Segunda Caida

Phil Schneider, Eric Ritz, Matt D and occasional guests write about pro wrestling. Follow us @segundacaida

Monday, November 28, 2016

DVDVR Puerto Rico 80s Set: Chicky Starr vs. Invader III (Scaffold Match) (May 1986)

Disc 2: Match 12: Chicky Starr vs. Invader III (Scaffold Match) (May 1986)

Past Flair vs Colon, I think this is the first match on the set that I'd actually seen before. At the time it was my first exposure to an Invader as an Invader and Chicky Starr being Chicky Starr. It's a special match, a unique match. The sense of danger and dread made it the first thing I thought of when watching Sasha and Charlotte almost kill each other multiple times a month ago in the cell.

Look, like a lot of people, my first scaffold match was the Great American Bash 91 monstrosity. I've written before how, during my years as a teenager not watching wrestling, a taped version of that show was the only wrestling I owned, and the scaffold match was the first thing on there, so I've seen it as many times as any other human being, I imagine. This is as far from that as possible. I'm not sure if I like it quite as much as some of the big ones out of Memphis, but that's more of a preference issue than a quality one.

They're high up. They're daring. They're absolutely Invader III and Chicky. There's an absolute joy in Chicky being up there and in danger. It's everything wonderful about sticking the manager in a cage about the ring and having him sell it as the worst thing imaginable, just made all the better by there being a scaffold instead of the cage, and having the poor bastard have to fight for his life.

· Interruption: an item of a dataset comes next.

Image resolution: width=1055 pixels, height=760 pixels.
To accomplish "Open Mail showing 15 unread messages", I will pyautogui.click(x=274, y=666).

There are a few definitive transitions, a few big moments, including the biggest of Chicky thinking he's won (with the crowd throwing things at him for his swagger), only for Invader to still be hanging on for his life. There are great, perilous punches, a very unlikely dropkick, and plenty of blood. There's a sense of desperate exhaustion as the match goes on, with as believable selling as you can imagine to match. It's that constant sense of danger that really puts it over the top though. They aren't just laying down. It's not a fifteen minute front facelock. There are slams and a suplex. There are stomps and kicks and bumps. At any point either of them could have put a foot the wrong place and more than the match could have been over. That they are able to utilize that as a tool and combine it with hateful biting and pounding and everything else is what makes this work as a one-of-a-kind spectacle. Everyone should see it at least once. It's pretty much the only scaffold match you ever need to see.